'C': A Biography of Sir Maurice Oldfield
Richard Deacon
Hardcover
(Macdonald, March 15, 1985)
Sir Maurice Oldfield, Director-General of MI6 between 1973 and 1978, might at first seem an unlikely spymaster. Born near Bakewell in Derbyshire in 1915, he was the eldest of eleven children born to a local tenant farmer. Yet he won a scholarship to Manchester University and appeared set on an academic life until the outbreak of war in 1939. Soon after he joined the Army he was transferred to the Military Intelligence Corps in the Middle East, where his remarkable talents swiftly earned him a commission and he finished the war a lieutenant-colonel. From then on his career in intelligence was assured. This fascinating biography, the first of any head of the secret service, brings to life a complex, likeable man, someone with a supreme gift for blending into the background yet also possessed of a fine sense of humour, an ability to make long-lasting friendships and a complete lack of self-importance. Oldfield's rapid grasp of people and situations often served him well: he was among the first to suspect Philby and during the Cuban missile crisis of 1962 his belief in Colonel Oleg Penkovsky helped persuade the Americans that the documents leaked by Penkovsky were indeed genuine.
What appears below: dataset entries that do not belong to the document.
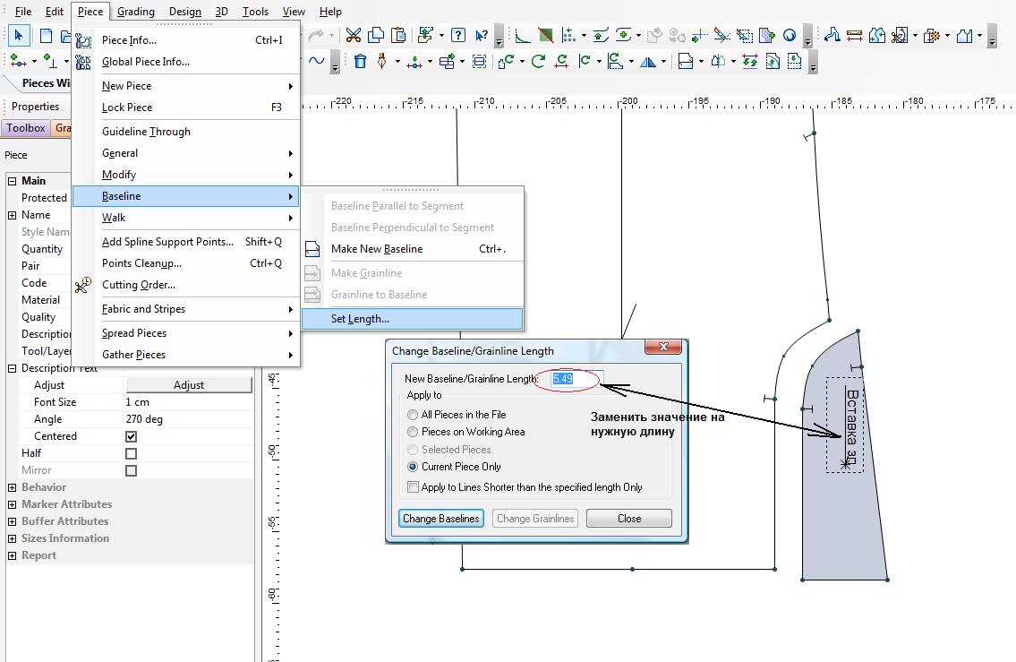Select the arrow pointer selection tool
The width and height of the screenshot is (1016, 662).
tap(18, 36)
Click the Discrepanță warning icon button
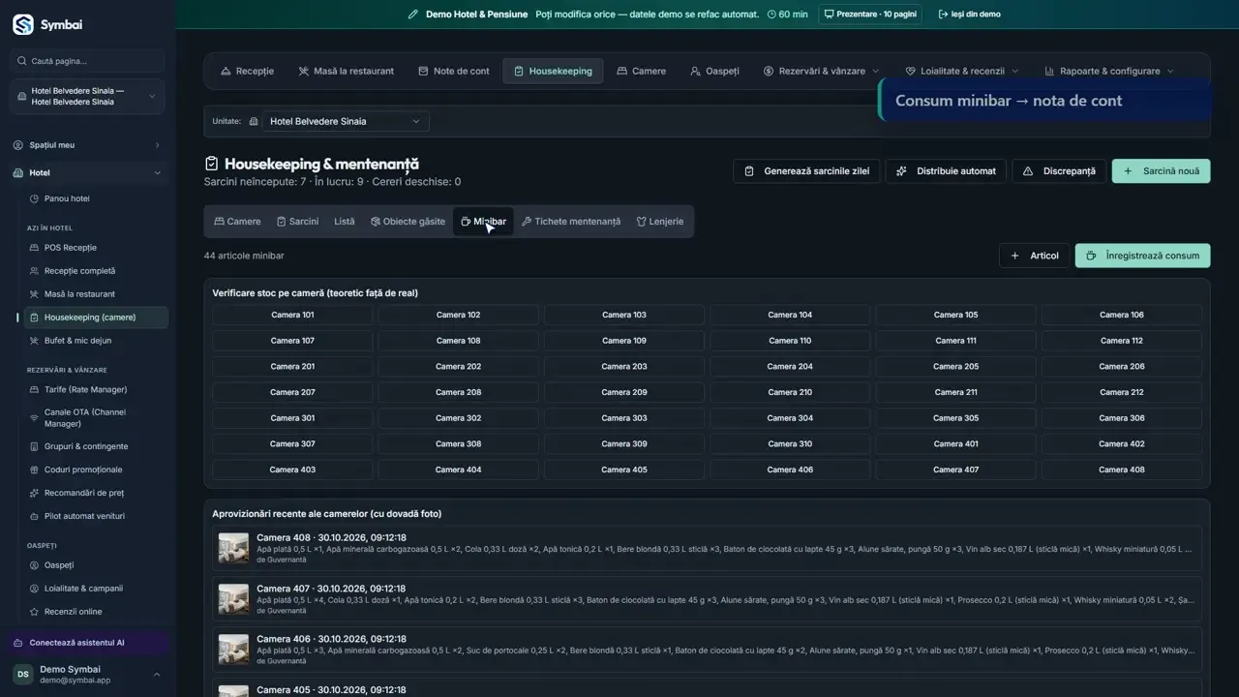This screenshot has width=1239, height=697. 1028,171
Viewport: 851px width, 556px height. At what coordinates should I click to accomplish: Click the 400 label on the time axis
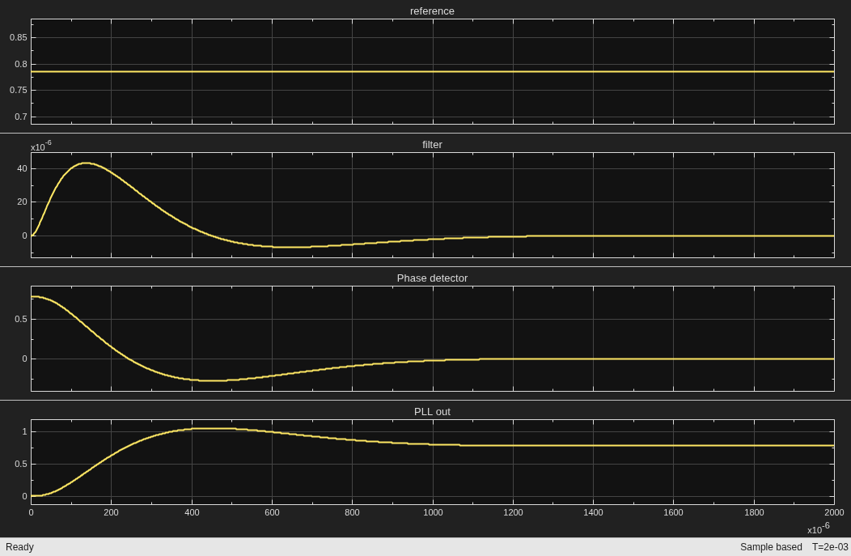tap(192, 512)
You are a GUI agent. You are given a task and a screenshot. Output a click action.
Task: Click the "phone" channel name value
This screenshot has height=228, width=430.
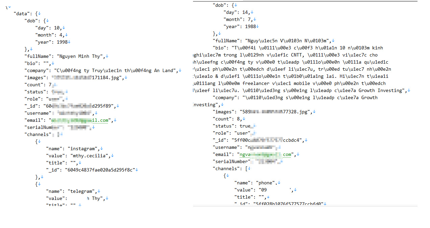265,183
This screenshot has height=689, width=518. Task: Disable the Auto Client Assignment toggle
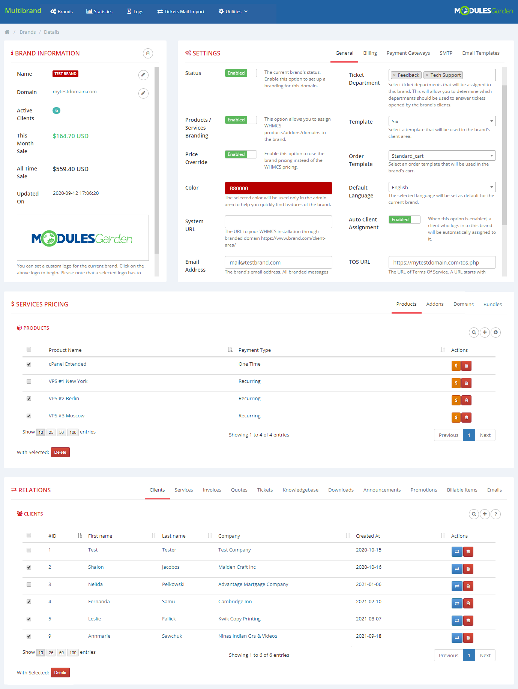[404, 220]
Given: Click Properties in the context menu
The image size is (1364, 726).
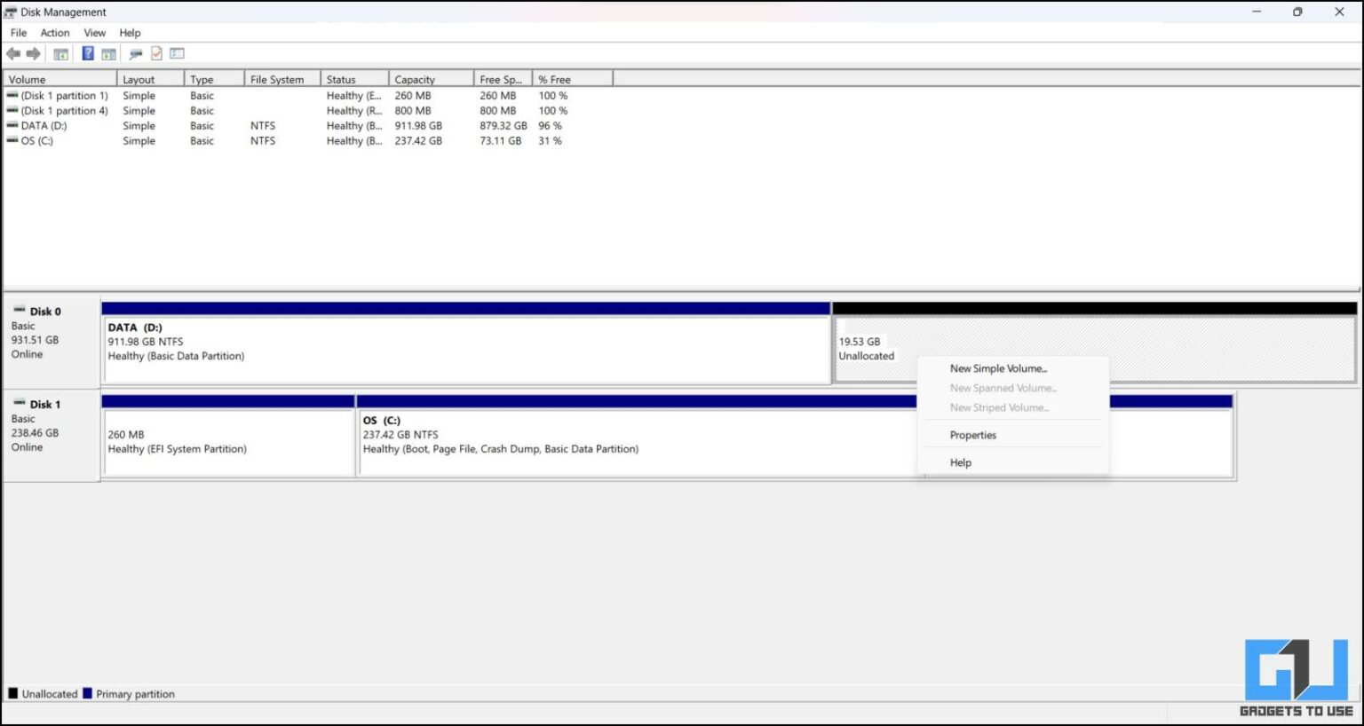Looking at the screenshot, I should (x=972, y=435).
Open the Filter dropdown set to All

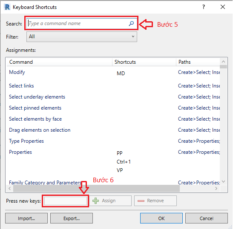[x=82, y=37]
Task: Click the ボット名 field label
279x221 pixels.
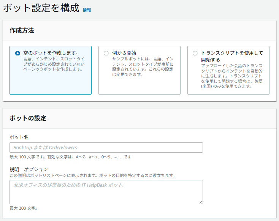Action: click(x=19, y=137)
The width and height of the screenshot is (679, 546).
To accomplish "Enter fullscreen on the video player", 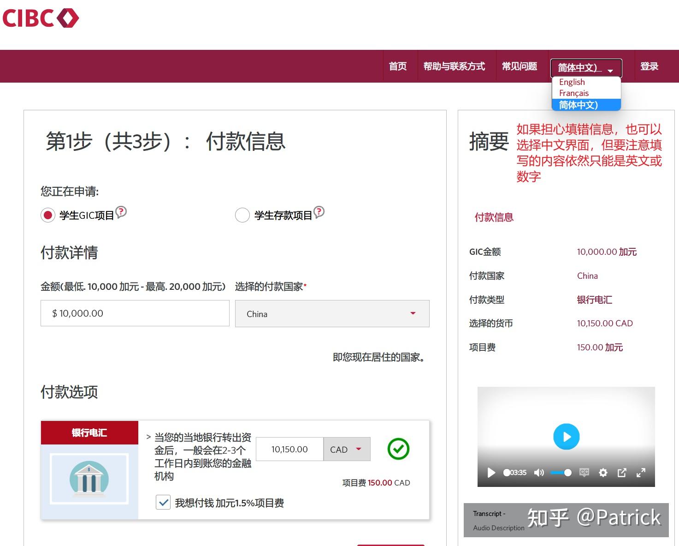I will (x=641, y=473).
Later his appreciation of the need for first-class intelligence from South America helped avert a Falklands war in 1977. In his portrait Richard Deacon considers the often-quoted view that Oldfield served as a prototype for the fictional George Smiley of John Le Carre's novels, but the person he describes is altogether more attractive. Quietly patriotic, deeply attached to his family and his birthplace, Sir Maurice Oldfield will be remembered as a great friend and benefactor as well as a formidable intelligence chief.